Required task
Put the lines of the records below into a numbered list, one line per item, with blank lines left out. Leave the pictures out of the answer.

Records for the task
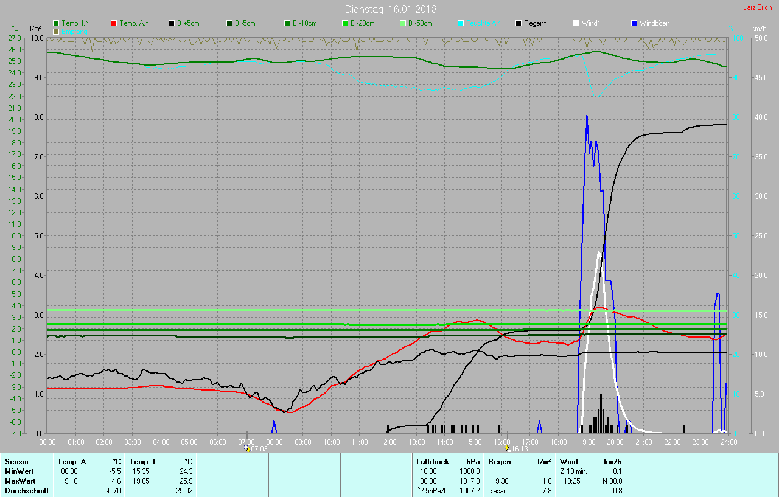Click the Regen Gesamt value 7.8
Viewport: 779px width, 497px height.
[547, 491]
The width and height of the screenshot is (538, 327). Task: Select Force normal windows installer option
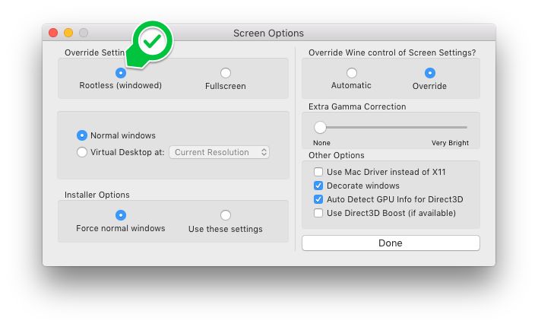(x=120, y=215)
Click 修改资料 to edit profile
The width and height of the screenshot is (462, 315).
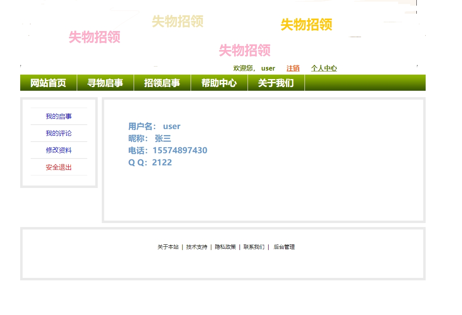(58, 150)
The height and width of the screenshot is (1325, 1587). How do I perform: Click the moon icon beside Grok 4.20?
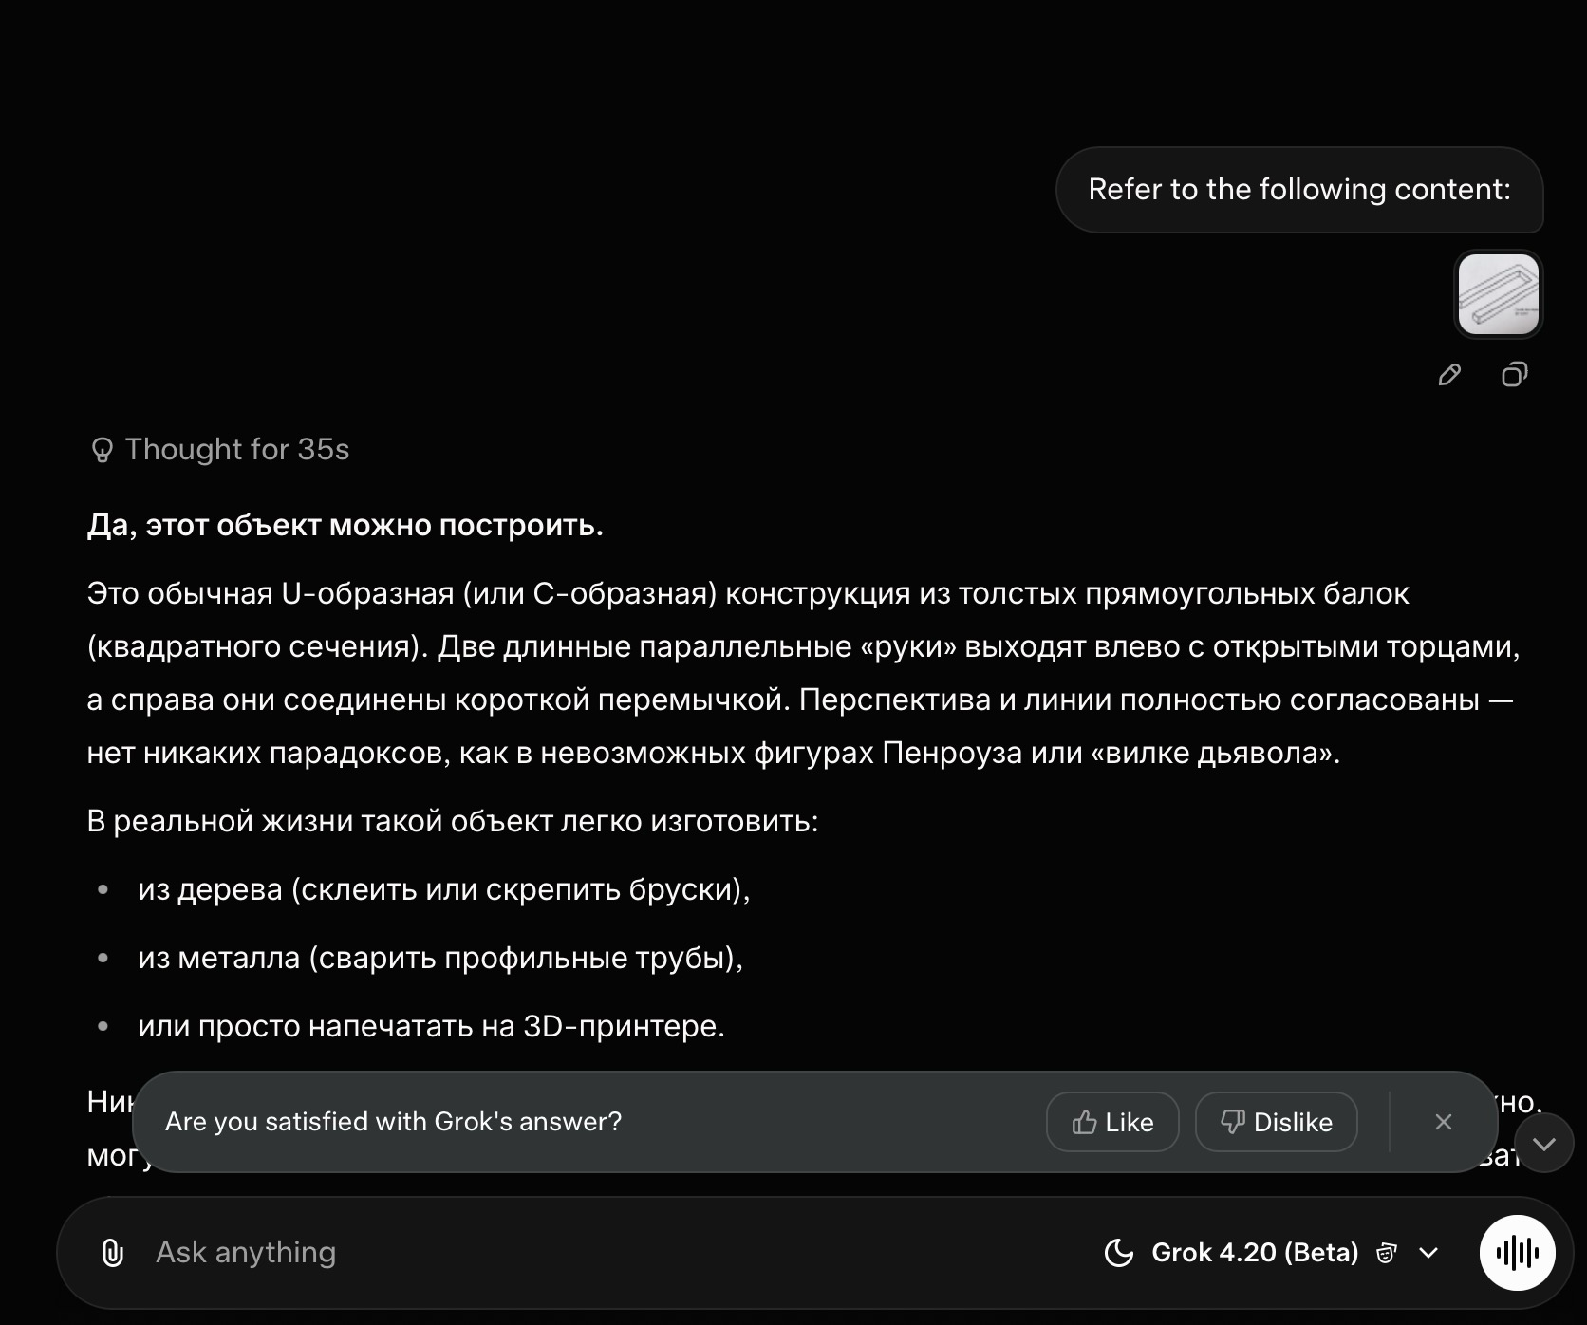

Written response
1. Click the Regen Gesamt value 7.8
2. Viewport: 779px width, 497px height.
3. [547, 491]
4. The width and height of the screenshot is (538, 327). Task: Select Force normal windows installer option
5. (x=120, y=215)
6. Click 修改资料 to edit profile
7. The width and height of the screenshot is (462, 315).
8. (58, 150)
9. The height and width of the screenshot is (1325, 1587). How do I perform: Click the moon icon beside Grok 4.20?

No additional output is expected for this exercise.